We may also want to consider at the PRC meeting whether the USG should support Panama’s request that the O.A.S. move its headquarters to the area near the Canal. I think the idea is ripe, but I know there are many in State who prefer the status quo. Therefore, a position paper would be in order.


If you approve, I will draft a PRM which follows the outline of this memo, consult with ARA, and forward it to you for signature as soon as possible.13

  1. Source: Carter Library, National Security Council, Institutional Files, 1977–1980, Box 38, PRM–17 [2]. No classification marking. Copies were sent to Erb, Mathews, and Denend. Inderfurth and Hunter initialed the memorandum. At the top of the memorandum, Brzezinski wrote: “Good memo base PRC discussion. ZB.”
  2. Not found.
  3. June 16 and 17. See footnote 4, Document 25.
  4. Tab A, an undated paper entitled “The First Sixteen Months: What Was Achieved,” is attached but not printed.
  5. Hunter highlighted this sentence and wrote in the left-hand margin, “agree! RH.”

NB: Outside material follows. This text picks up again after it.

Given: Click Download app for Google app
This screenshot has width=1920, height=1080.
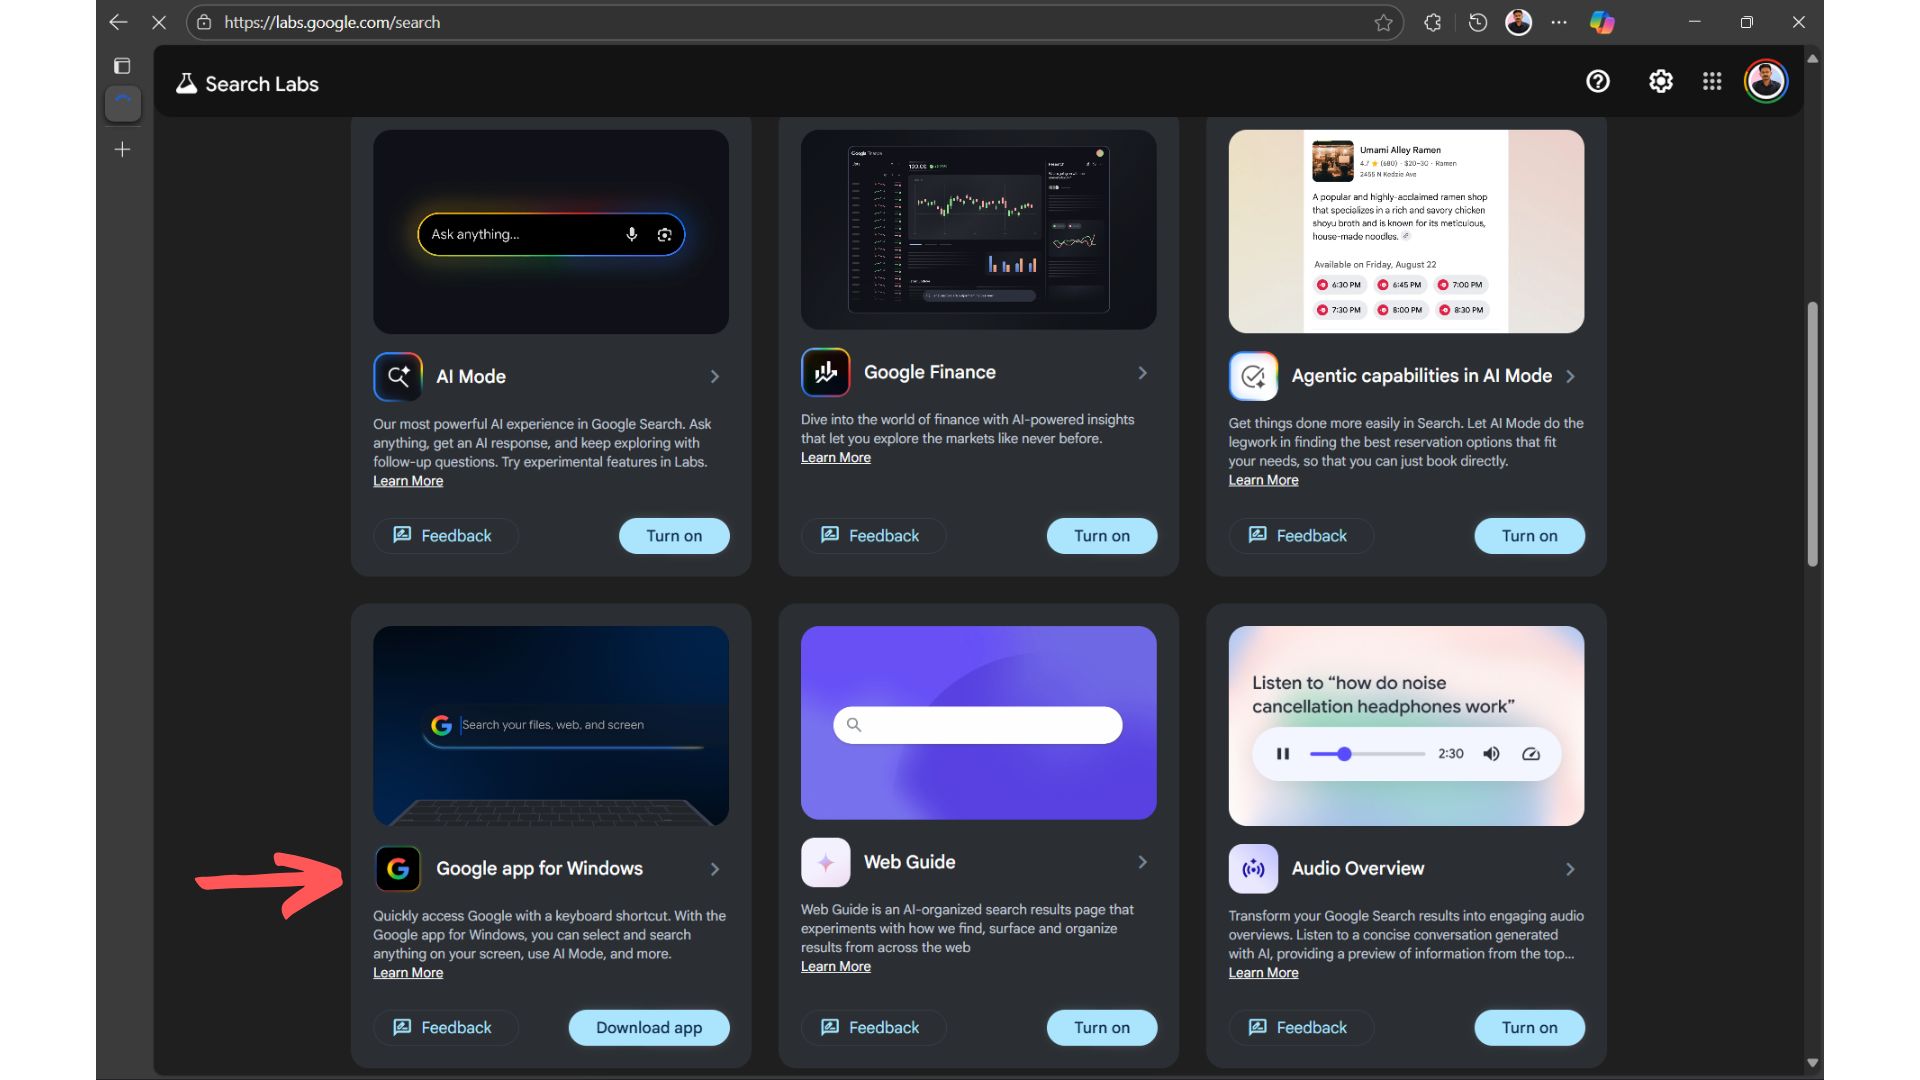Looking at the screenshot, I should (648, 1027).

  6. Dated February 28. Pastor wrote, “I think we should begin communicating with receptive or potentially receptive members of the non-aligned in an effort to influence the direction of the non-aligned conference. We should brief them on events in the Horn and encourage skepticism about whether Cuba can realistically consider itself non-aligned when it is fighting the Soviet Union’s wars.” (Carter Library, National Security Affairs, Brzezinski Material, Country File, Box 45, Latin America, 12/77–7/78)
  7. See Documents 345 and 172.
  8. Not found.
  9. See Document 30.
  10. June 16. See Foreign Relations, 1977–1980, vol. XXIX, Panama, footnote 2, Document 185.

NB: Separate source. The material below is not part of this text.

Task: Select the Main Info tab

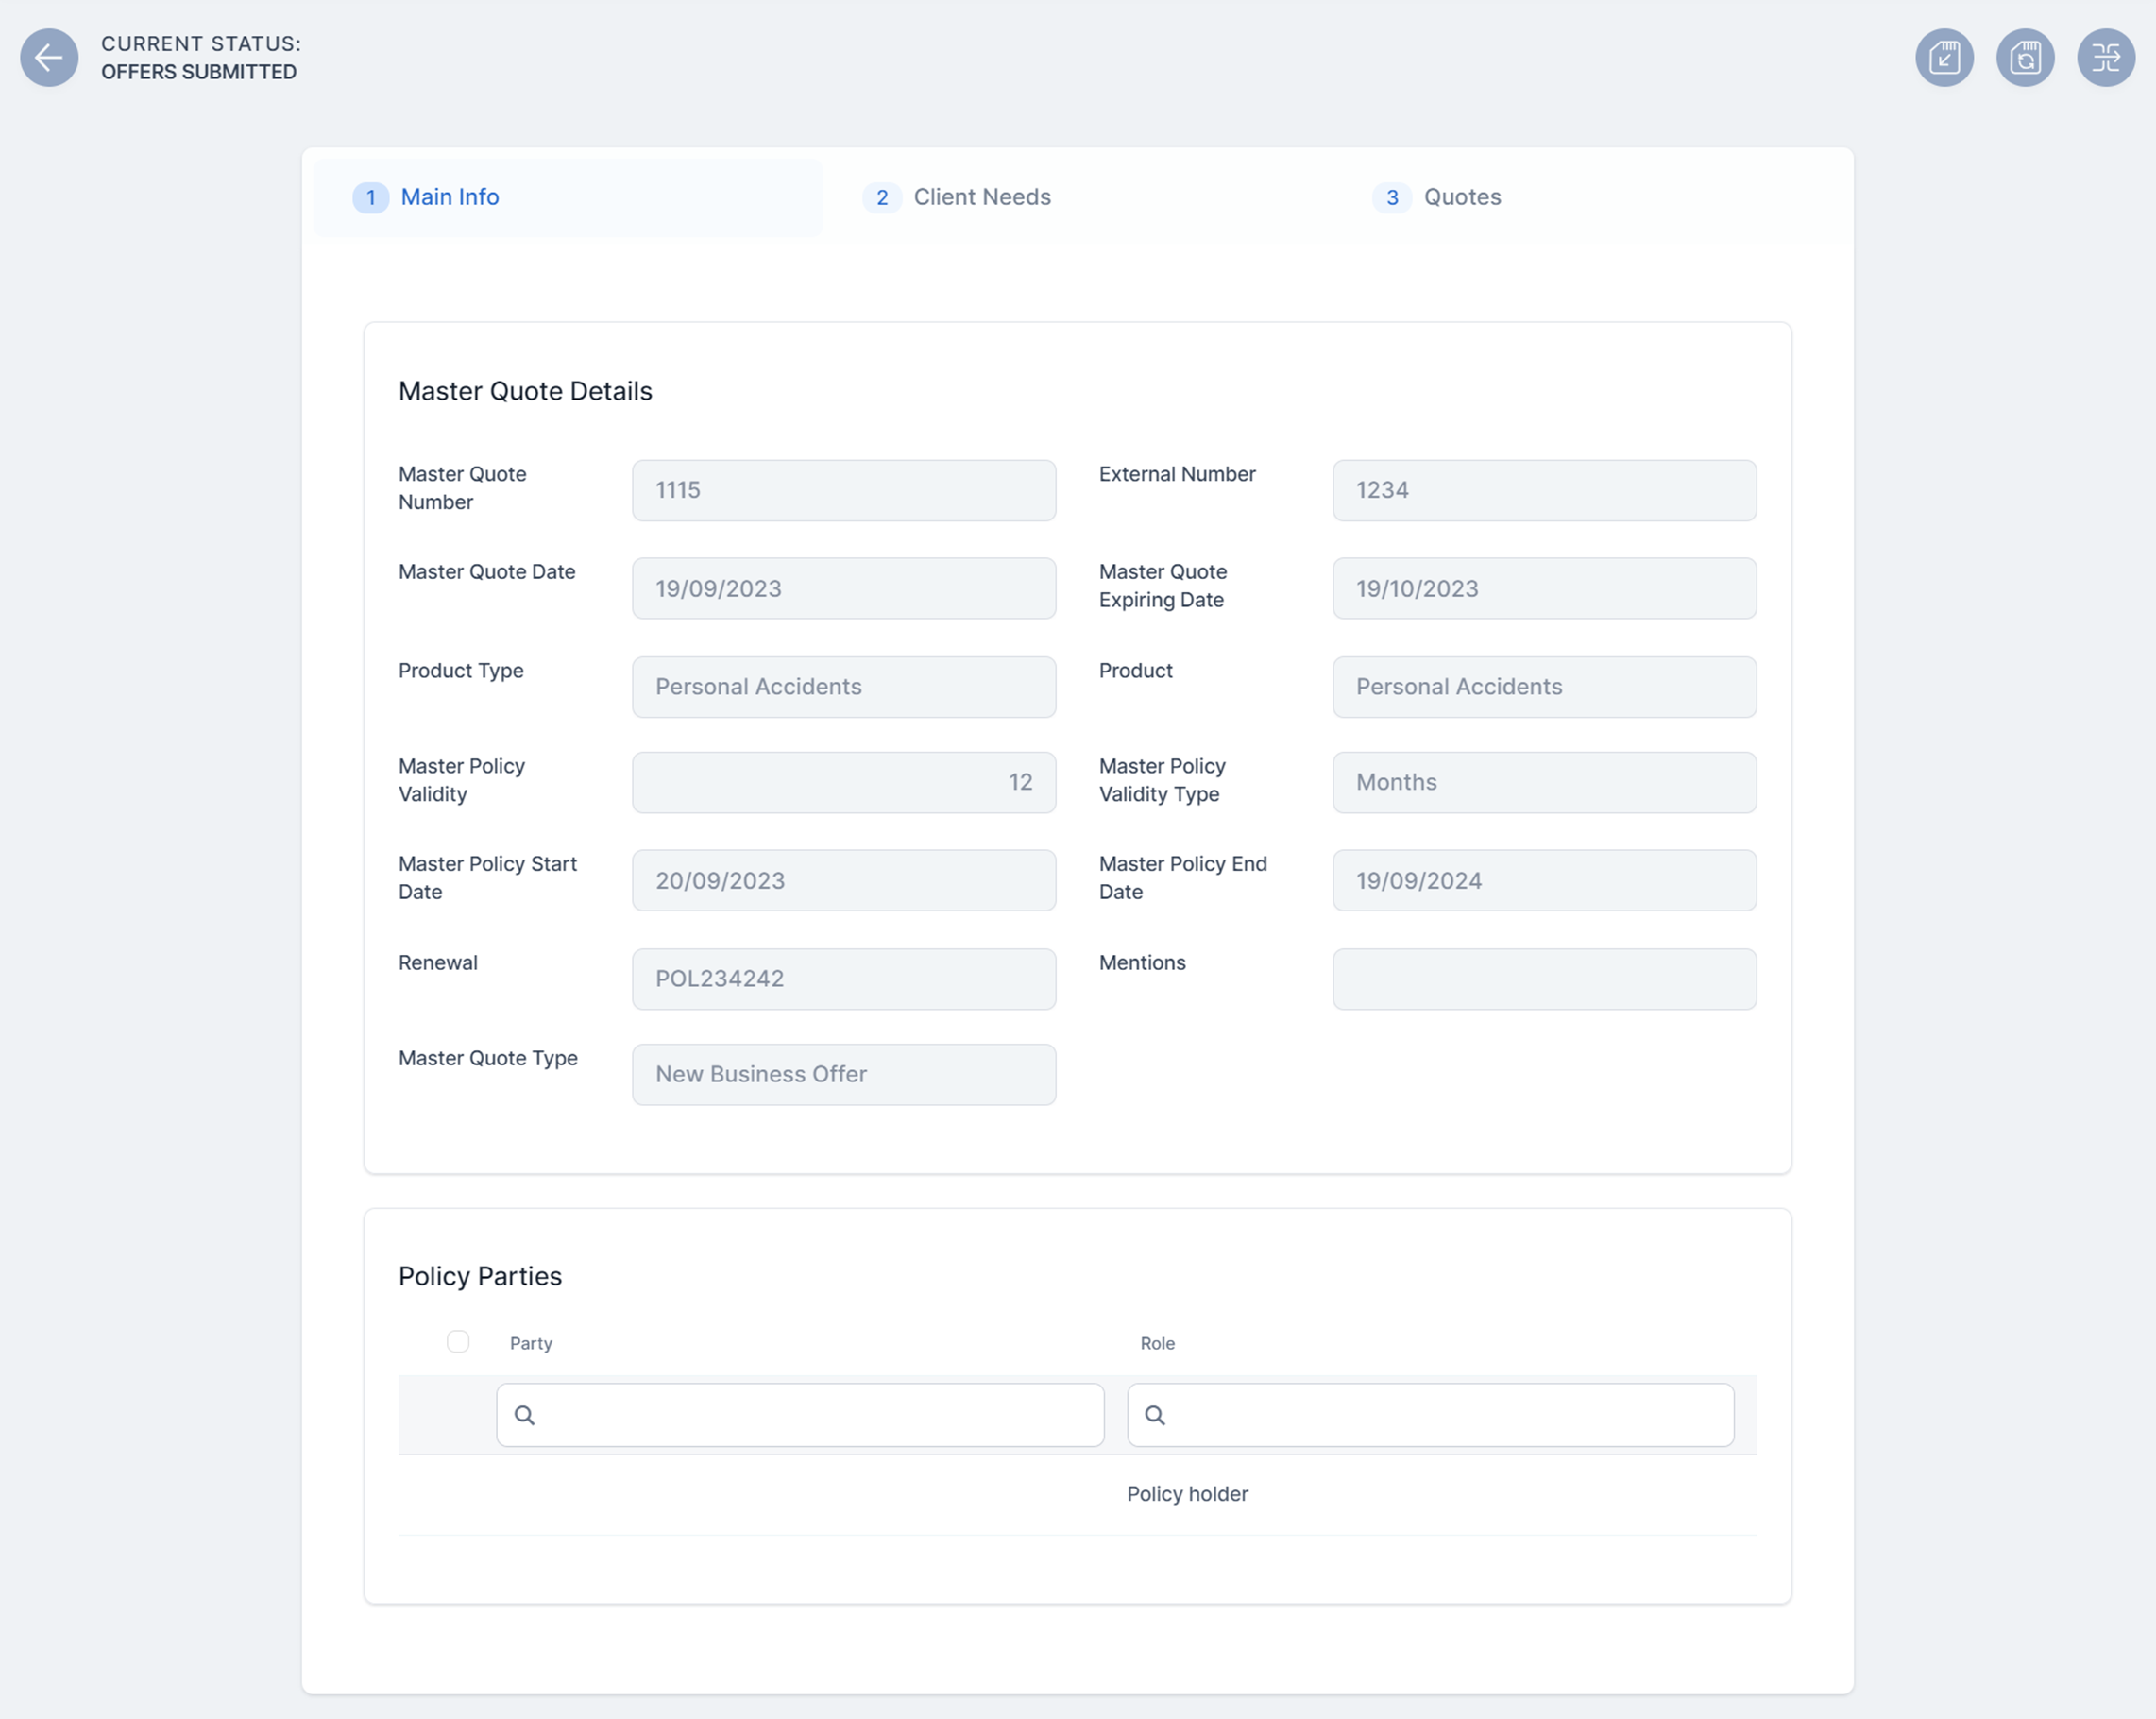Action: pos(449,197)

  11. A “Declaration of Panama” was not made. On June 17, the leaders of Colombia, Costa Rica, Venezuela, Jamaica, Panama, and the United States made a multilateral statement, affirming that they were “determined to build on this example,” a reference to the Panama Canal Treaties, “so that attention can be focused on economic cooperation and integration in order to promote socio-economic development and thereby strengthen soidarity among the peoples of the Americas.” (Department of State Bulletin, July 1978, p. 51) See Foreign Relations, 1977–1980, vol. XXIX, Panama, footnote 3, Document 185.

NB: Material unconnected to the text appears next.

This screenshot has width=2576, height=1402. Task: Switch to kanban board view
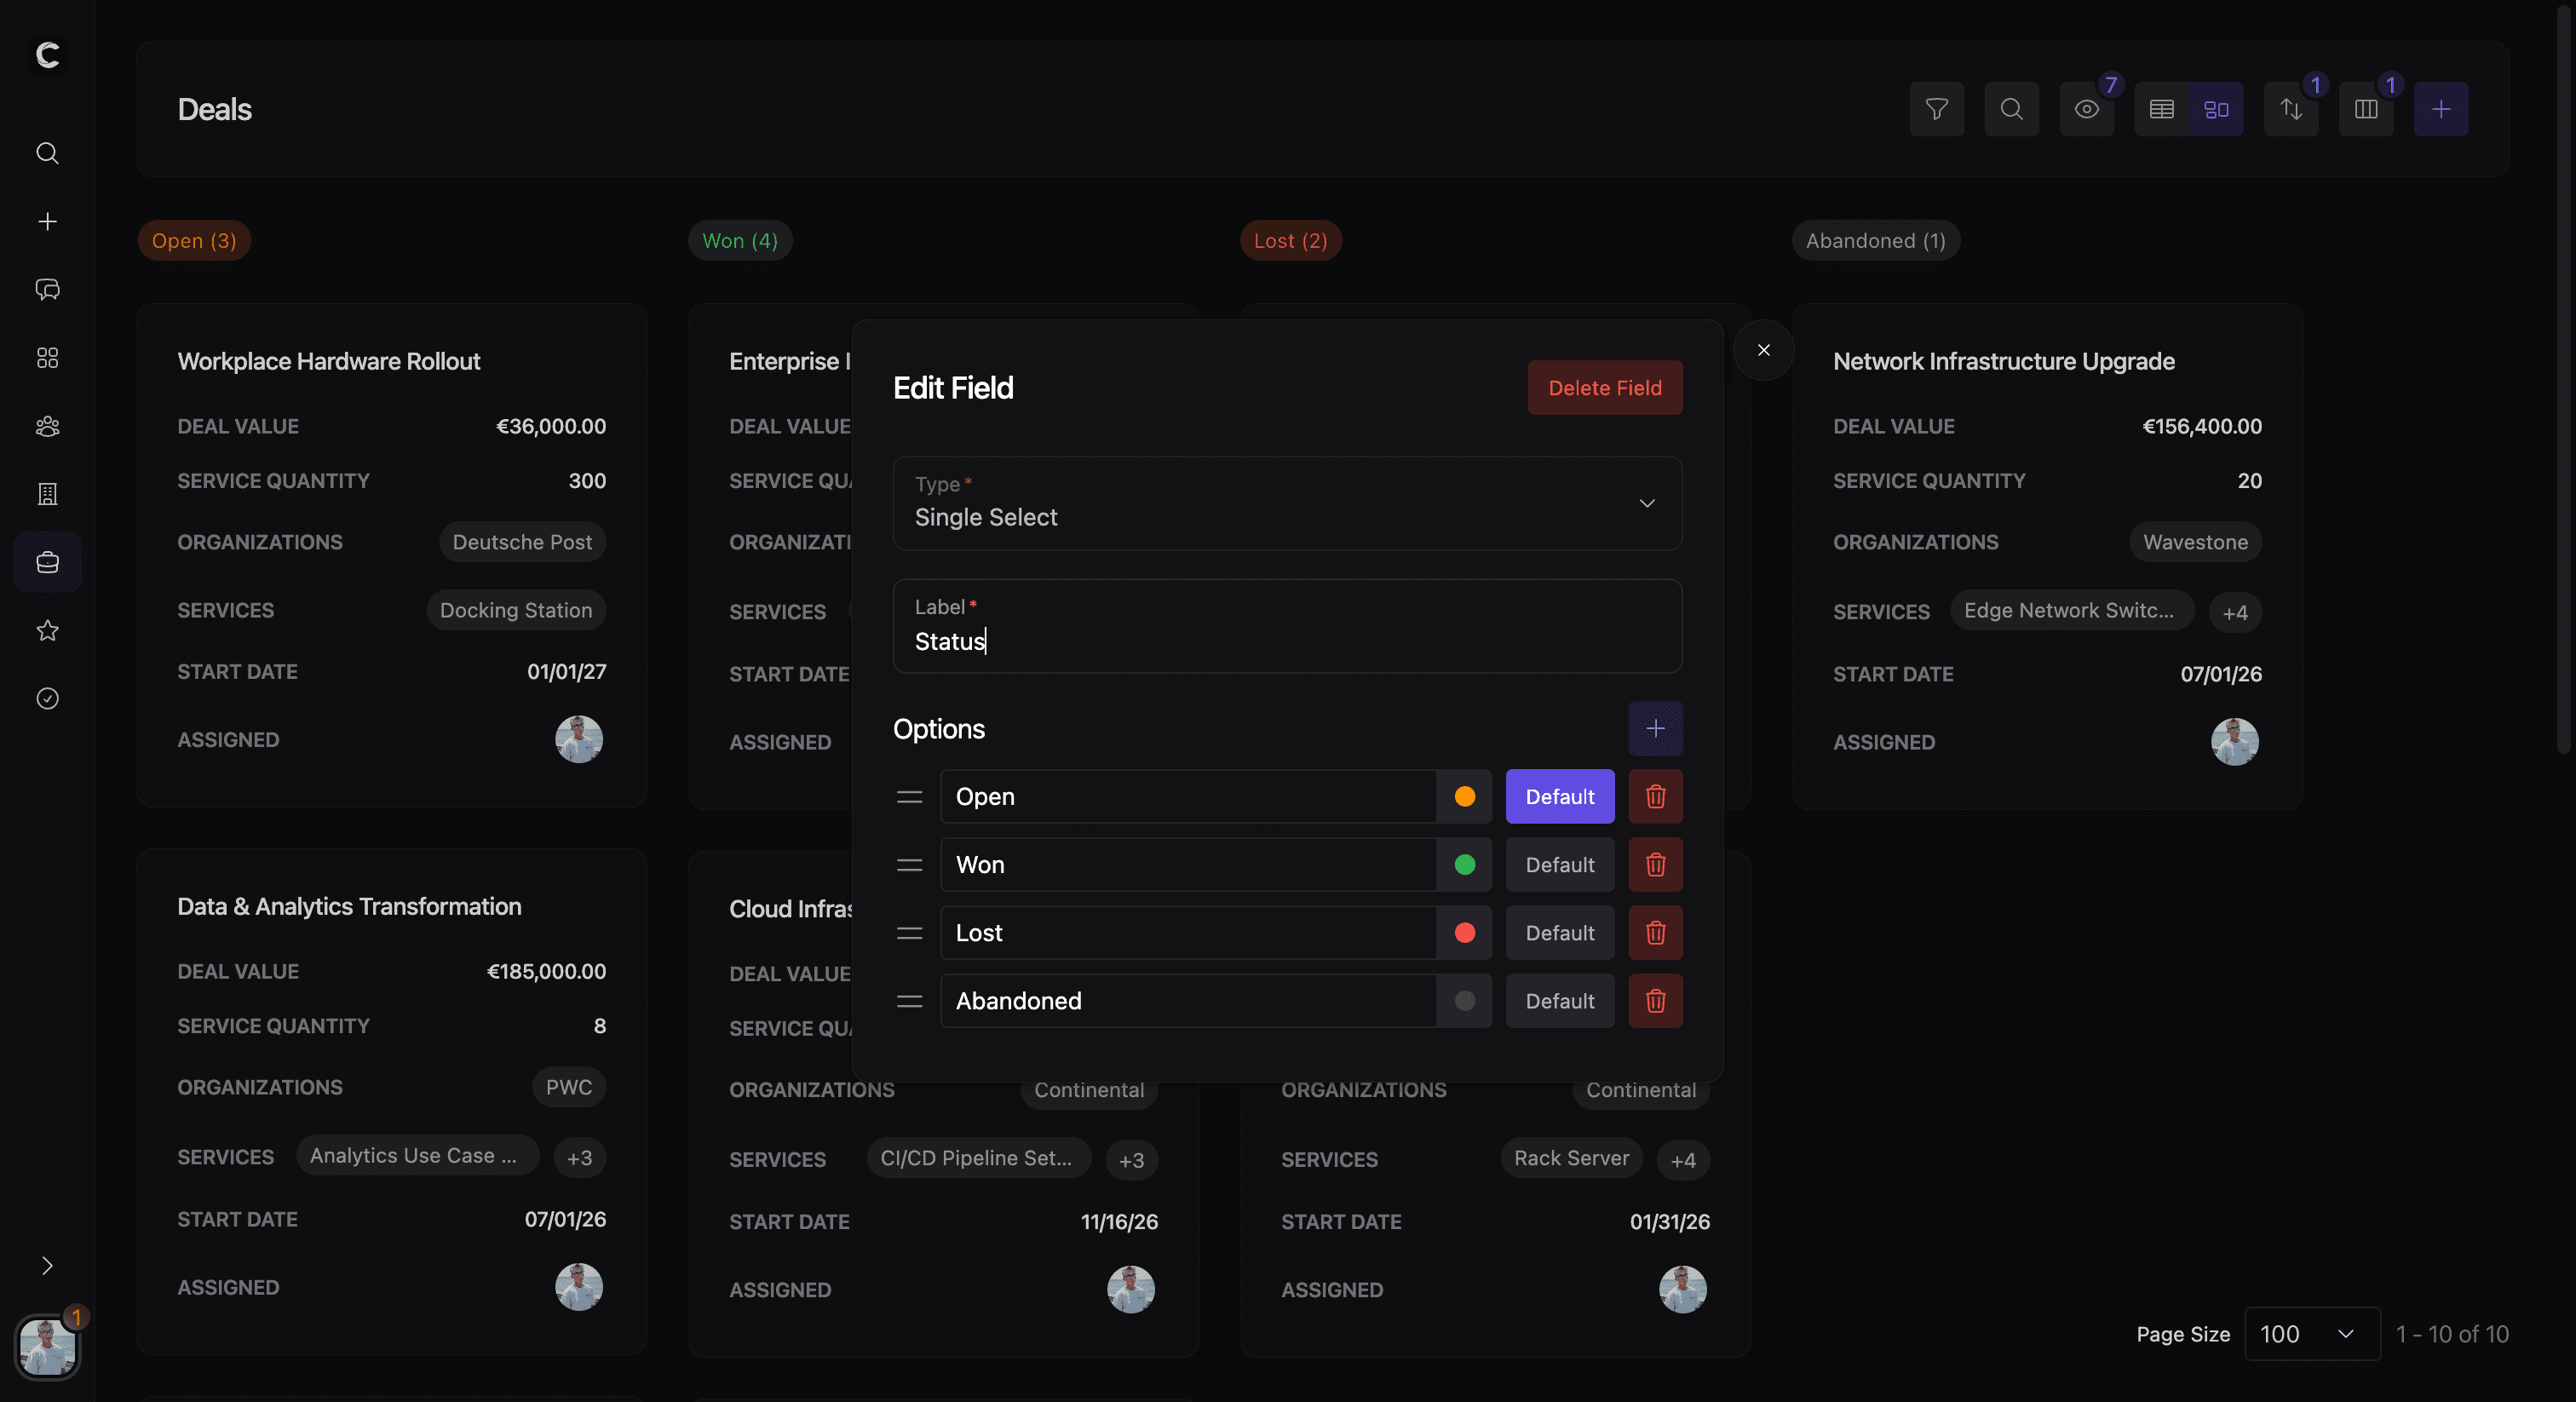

  12. Brzezinski underlined the phrase “held by the third week in May.” No PRC meeting on Panama, Latin America, or the Caribbean took place.
  13. Brzezinski checked the approve option. A draft PRM, dated May 12, is in the Carter Library, National Security Affairs, Staff Material, North/South, Pastor, Subject Files, Box 65, PRM–17 (Latin America), 3/15/77–5/78. No final version of the PRM was issued.